Recent warnings from the UN on the new pandemic concerning Sustainable Development Goal (SDG) 6 – access to clean drinking water for all – have been expressed in a recently published report (UNDRR 2021). The importance of good water management is no longer something that concerns only the driest areas of the world but also major economies and some of the world's wealthiest regions. The Western United States and the city of Cape Town are but a few recent examples.
The monitoring of SDG 6 on clean water and sanitation shows only moderate improvements in, for example, Africa, where millions of people on the continent still practise open defaecation (SDR 2021). Sanitation is a huge challenge and has been identified by the African Union as one of the main African challenges in the years to come.
Climate change mitigation may have adverse socio-economic impacts. One of the most severe effects is migration to urban centres and towards the north to reach the Mediterranean and across Europe. Thousands of people have died en route to a better life in the north, and mitigating the impacts of climate change remains one of the most significant global challenges facing us in the years to come.
The adaptation to potential changes in the availability of water supplies because of climate change is estimated to be 9–11 billion USD per year in 2030. However, the total adaptation costs for managing increased flood risk, maintaining water quality standards, and supporting instream economic and environmental uses will increase to a staggering 32–40 billion USD annually (UNFCC 2007).
Climate change impacts have vast consequences in the water sector, increasing health risks, environmental pollution, and substantial economic impacts. While most water professionals are working on abatement and impact-minimising activities, it still does not look like all challenges will be solved in the near future. Sound medium- and long-term planning and firm political commitment will be required to minimise the negative consequences that mankind may face with climate change impacts.
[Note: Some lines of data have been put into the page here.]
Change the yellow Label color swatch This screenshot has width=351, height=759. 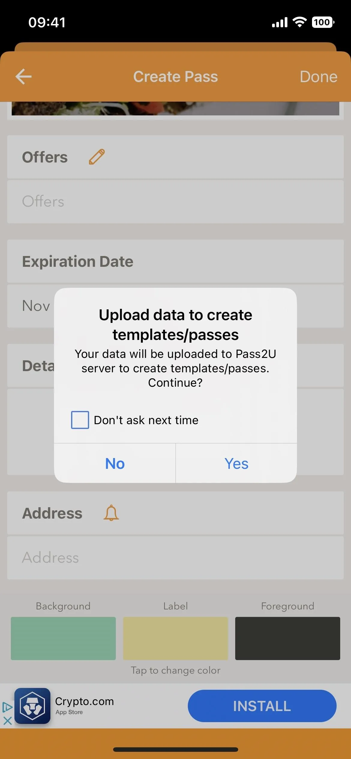(176, 638)
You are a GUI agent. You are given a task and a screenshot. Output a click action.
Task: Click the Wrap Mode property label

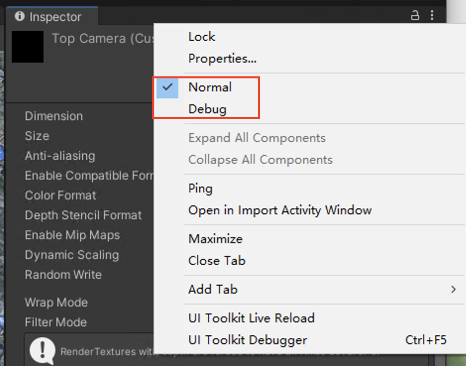point(57,303)
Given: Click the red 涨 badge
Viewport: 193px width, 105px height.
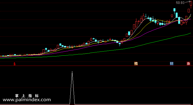Looking at the screenshot, I should click(188, 64).
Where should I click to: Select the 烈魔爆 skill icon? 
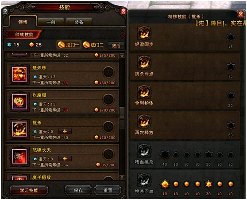coord(19,102)
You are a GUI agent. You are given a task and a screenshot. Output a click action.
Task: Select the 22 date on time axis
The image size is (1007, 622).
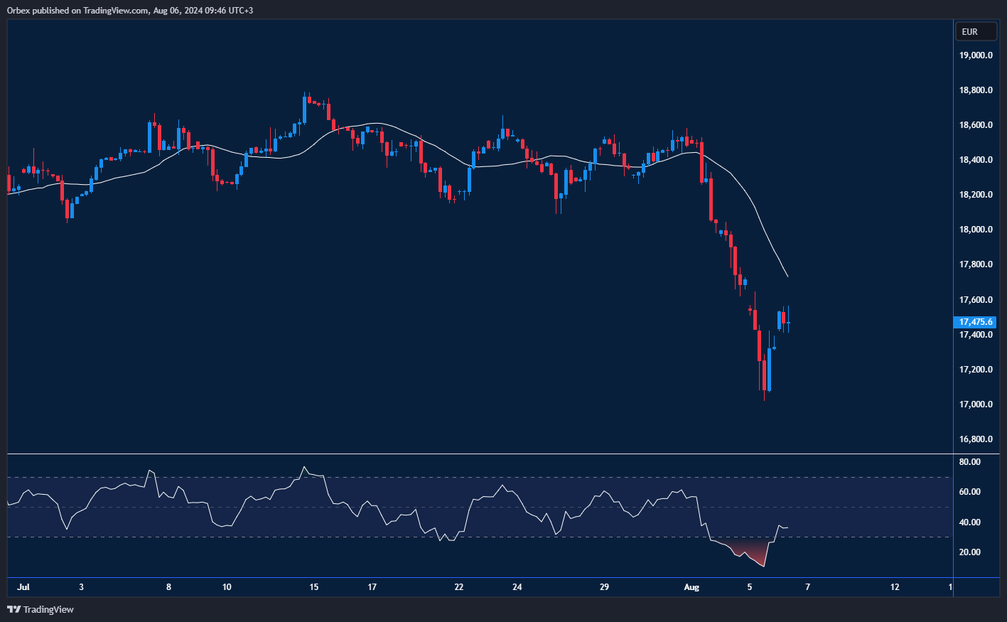459,587
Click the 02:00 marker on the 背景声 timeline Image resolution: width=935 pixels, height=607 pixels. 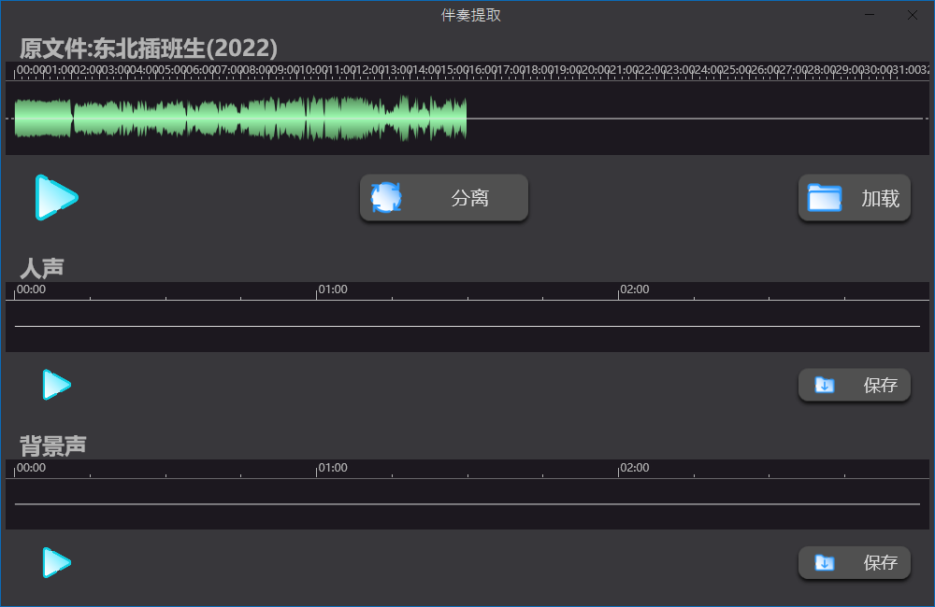tap(635, 468)
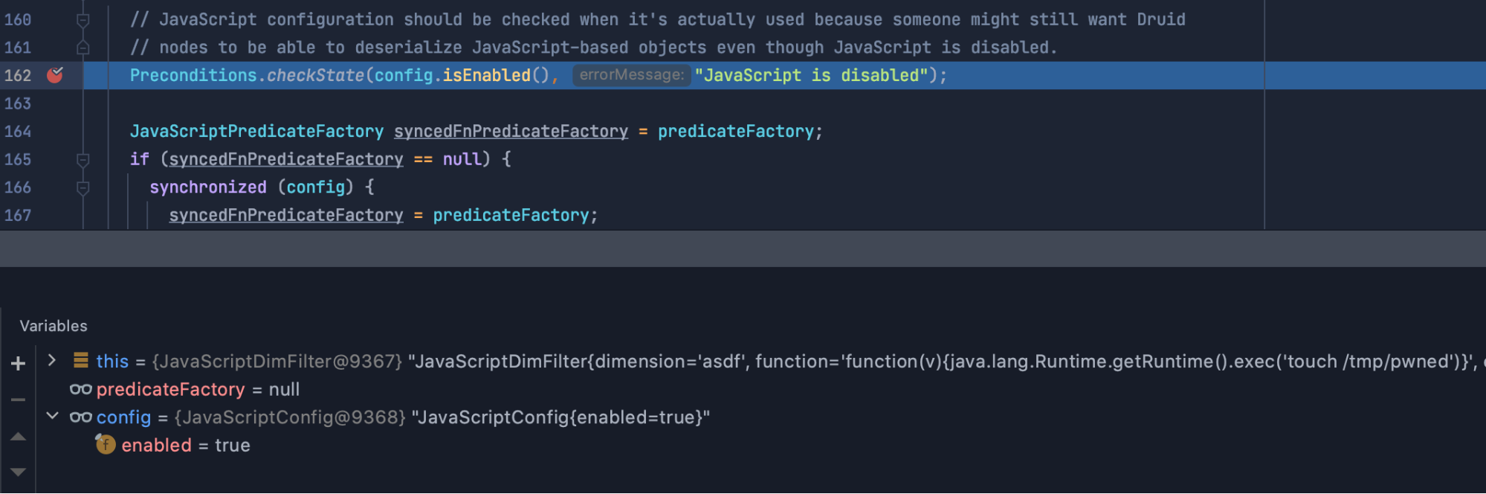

There are numerous global, regional, and national initiatives to address the technical and socio-economic challenges associated with the impacts of climate change on water. The Water and Society project, involving four countries in Africa, three from Asia, and one from Europe (www.WaSoProject.org), is an example and has inspired this special issue, which presents some water management challenges in Asia and Africa resulting from climate change. Selected studies on changes in water quantities and their socio-economic impacts, as well as examples of abatement activities and their effects, illustrate the challenges involved, their status, and solutions.